→ Work item: Every entry should be reproduced word for word.

→ Material for this task:
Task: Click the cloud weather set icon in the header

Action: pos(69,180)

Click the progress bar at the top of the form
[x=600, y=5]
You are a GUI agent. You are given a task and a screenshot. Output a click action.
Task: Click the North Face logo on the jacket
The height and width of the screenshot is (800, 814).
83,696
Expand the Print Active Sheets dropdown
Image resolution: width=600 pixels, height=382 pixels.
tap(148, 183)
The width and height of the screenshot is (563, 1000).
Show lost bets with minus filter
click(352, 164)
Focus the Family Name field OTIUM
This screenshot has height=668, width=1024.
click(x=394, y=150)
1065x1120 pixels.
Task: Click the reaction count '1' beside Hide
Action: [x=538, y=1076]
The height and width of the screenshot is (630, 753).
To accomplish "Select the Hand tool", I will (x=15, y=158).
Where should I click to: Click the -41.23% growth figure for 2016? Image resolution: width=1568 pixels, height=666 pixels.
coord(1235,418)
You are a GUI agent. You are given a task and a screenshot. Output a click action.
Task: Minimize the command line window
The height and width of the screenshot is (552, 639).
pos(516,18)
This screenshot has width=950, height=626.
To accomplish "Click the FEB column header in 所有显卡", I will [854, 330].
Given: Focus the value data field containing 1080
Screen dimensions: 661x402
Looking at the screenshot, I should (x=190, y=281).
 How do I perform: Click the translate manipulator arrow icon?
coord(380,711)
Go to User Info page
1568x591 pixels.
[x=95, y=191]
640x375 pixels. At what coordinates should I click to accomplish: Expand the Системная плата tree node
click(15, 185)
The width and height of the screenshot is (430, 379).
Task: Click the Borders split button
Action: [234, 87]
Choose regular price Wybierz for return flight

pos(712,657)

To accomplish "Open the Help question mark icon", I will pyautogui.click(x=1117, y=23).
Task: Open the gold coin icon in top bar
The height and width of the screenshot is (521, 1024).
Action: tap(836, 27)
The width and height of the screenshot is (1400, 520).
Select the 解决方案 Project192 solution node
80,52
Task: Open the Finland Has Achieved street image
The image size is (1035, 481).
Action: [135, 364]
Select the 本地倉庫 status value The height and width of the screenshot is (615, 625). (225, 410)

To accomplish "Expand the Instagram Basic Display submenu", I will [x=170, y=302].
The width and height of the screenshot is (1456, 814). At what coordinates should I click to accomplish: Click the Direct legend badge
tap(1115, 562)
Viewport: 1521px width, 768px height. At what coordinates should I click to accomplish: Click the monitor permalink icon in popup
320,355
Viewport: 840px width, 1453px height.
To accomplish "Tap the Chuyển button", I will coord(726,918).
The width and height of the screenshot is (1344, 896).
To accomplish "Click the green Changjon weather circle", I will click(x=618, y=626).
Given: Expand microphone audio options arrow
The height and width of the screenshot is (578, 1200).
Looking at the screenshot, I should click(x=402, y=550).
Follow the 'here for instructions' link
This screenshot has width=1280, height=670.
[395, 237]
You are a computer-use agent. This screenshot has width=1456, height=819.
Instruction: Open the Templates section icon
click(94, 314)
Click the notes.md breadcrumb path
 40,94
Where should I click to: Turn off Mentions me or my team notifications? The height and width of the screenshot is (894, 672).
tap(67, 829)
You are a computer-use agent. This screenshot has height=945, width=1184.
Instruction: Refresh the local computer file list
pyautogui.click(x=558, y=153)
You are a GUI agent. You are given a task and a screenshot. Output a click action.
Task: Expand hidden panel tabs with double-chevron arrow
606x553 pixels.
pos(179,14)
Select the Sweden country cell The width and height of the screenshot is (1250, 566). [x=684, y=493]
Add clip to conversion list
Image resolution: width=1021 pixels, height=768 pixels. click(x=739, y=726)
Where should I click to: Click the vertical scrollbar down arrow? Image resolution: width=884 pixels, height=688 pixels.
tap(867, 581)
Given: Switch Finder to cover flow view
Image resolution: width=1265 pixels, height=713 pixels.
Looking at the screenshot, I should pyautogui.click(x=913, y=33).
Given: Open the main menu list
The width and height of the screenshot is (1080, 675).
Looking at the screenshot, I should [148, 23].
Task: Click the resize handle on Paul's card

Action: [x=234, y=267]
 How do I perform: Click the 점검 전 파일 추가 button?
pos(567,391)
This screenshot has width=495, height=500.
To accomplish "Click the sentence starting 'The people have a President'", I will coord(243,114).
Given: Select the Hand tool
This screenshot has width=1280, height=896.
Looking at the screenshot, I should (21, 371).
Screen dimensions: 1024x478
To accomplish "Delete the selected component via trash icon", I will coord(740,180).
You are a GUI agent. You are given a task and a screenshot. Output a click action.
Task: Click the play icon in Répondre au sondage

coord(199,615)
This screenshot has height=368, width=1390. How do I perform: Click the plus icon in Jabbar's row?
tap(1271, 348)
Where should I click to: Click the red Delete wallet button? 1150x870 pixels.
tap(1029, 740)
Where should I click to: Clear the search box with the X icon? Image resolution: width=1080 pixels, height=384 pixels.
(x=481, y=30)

→ Written solution:
Task: Click the cloud weather set icon in the header

Action: pos(69,180)

Click the progress bar at the top of the form
[x=600, y=5]
You are a GUI agent. You are given a task and a screenshot. Output a click action.
Task: Click the North Face logo on the jacket
The height and width of the screenshot is (800, 814).
83,696
Expand the Print Active Sheets dropdown
Image resolution: width=600 pixels, height=382 pixels.
tap(148, 183)
The width and height of the screenshot is (563, 1000).
Show lost bets with minus filter
click(352, 164)
Focus the Family Name field OTIUM
This screenshot has height=668, width=1024.
click(x=394, y=150)
1065x1120 pixels.
Task: Click the reaction count '1' beside Hide
Action: [x=538, y=1076]
The height and width of the screenshot is (630, 753).
To accomplish "Select the Hand tool", I will (x=15, y=158).
Where should I click to: Click the -41.23% growth figure for 2016? Image resolution: width=1568 pixels, height=666 pixels.
coord(1235,418)
You are a GUI agent. You are given a task and a screenshot. Output a click action.
Task: Minimize the command line window
The height and width of the screenshot is (552, 639).
pos(516,18)
This screenshot has width=950, height=626.
To accomplish "Click the FEB column header in 所有显卡", I will [854, 330].
Given: Focus the value data field containing 1080
Screen dimensions: 661x402
Looking at the screenshot, I should (x=190, y=281).
 How do I perform: Click the translate manipulator arrow icon?
coord(380,711)
Go to User Info page
1568x591 pixels.
[x=95, y=191]
640x375 pixels. At what coordinates should I click to accomplish: Expand the Системная плата tree node
click(15, 185)
The width and height of the screenshot is (430, 379).
Task: Click the Borders split button
Action: [234, 87]
Choose regular price Wybierz for return flight

pos(712,657)

To accomplish "Open the Help question mark icon", I will pyautogui.click(x=1117, y=23).
Task: Open the gold coin icon in top bar
The height and width of the screenshot is (521, 1024).
Action: tap(836, 27)
The width and height of the screenshot is (1400, 520).
Select the 解决方案 Project192 solution node
80,52
Task: Open the Finland Has Achieved street image
The image size is (1035, 481).
Action: [135, 364]
Select the 本地倉庫 status value The height and width of the screenshot is (615, 625). (225, 410)

To accomplish "Expand the Instagram Basic Display submenu", I will [x=170, y=302].
The width and height of the screenshot is (1456, 814). At what coordinates should I click to accomplish: Click the Direct legend badge
tap(1115, 562)
Viewport: 1521px width, 768px height. At what coordinates should I click to accomplish: Click the monitor permalink icon in popup
320,355
Viewport: 840px width, 1453px height.
To accomplish "Tap the Chuyển button", I will coord(726,918).
The width and height of the screenshot is (1344, 896).
To accomplish "Click the green Changjon weather circle", I will click(x=618, y=626).
Given: Expand microphone audio options arrow
The height and width of the screenshot is (578, 1200).
Looking at the screenshot, I should click(x=402, y=550).
Follow the 'here for instructions' link
This screenshot has width=1280, height=670.
[395, 237]
You are a computer-use agent. This screenshot has width=1456, height=819.
Instruction: Open the Templates section icon
click(94, 314)
Click the notes.md breadcrumb path
 40,94
Where should I click to: Turn off Mentions me or my team notifications? The height and width of the screenshot is (894, 672).
tap(67, 829)
You are a computer-use agent. This screenshot has height=945, width=1184.
Instruction: Refresh the local computer file list
pyautogui.click(x=558, y=153)
You are a GUI agent. You are given a task and a screenshot. Output a click action.
Task: Expand hidden panel tabs with double-chevron arrow
606x553 pixels.
pos(179,14)
Select the Sweden country cell The width and height of the screenshot is (1250, 566). [x=684, y=493]
Add clip to conversion list
Image resolution: width=1021 pixels, height=768 pixels. click(x=739, y=726)
Where should I click to: Click the vertical scrollbar down arrow? Image resolution: width=884 pixels, height=688 pixels.
tap(867, 581)
Given: Switch Finder to cover flow view
Image resolution: width=1265 pixels, height=713 pixels.
Looking at the screenshot, I should pyautogui.click(x=913, y=33).
Given: Open the main menu list
The width and height of the screenshot is (1080, 675).
Looking at the screenshot, I should [148, 23].
Task: Click the resize handle on Paul's card

Action: [x=234, y=267]
 How do I perform: Click the 점검 전 파일 추가 button?
pos(567,391)
This screenshot has width=495, height=500.
To accomplish "Click the sentence starting 'The people have a President'", I will coord(243,114).
Given: Select the Hand tool
This screenshot has width=1280, height=896.
Looking at the screenshot, I should (21, 371).
Screen dimensions: 1024x478
To accomplish "Delete the selected component via trash icon", I will coord(740,180).
You are a GUI agent. You are given a task and a screenshot. Output a click action.
Task: Click the play icon in Répondre au sondage

coord(199,615)
This screenshot has height=368, width=1390. How do I perform: Click the plus icon in Jabbar's row?
tap(1271, 348)
Where should I click to: Click the red Delete wallet button? 1150x870 pixels.
tap(1029, 740)
Where should I click to: Clear the search box with the X icon? Image resolution: width=1080 pixels, height=384 pixels.
(x=481, y=30)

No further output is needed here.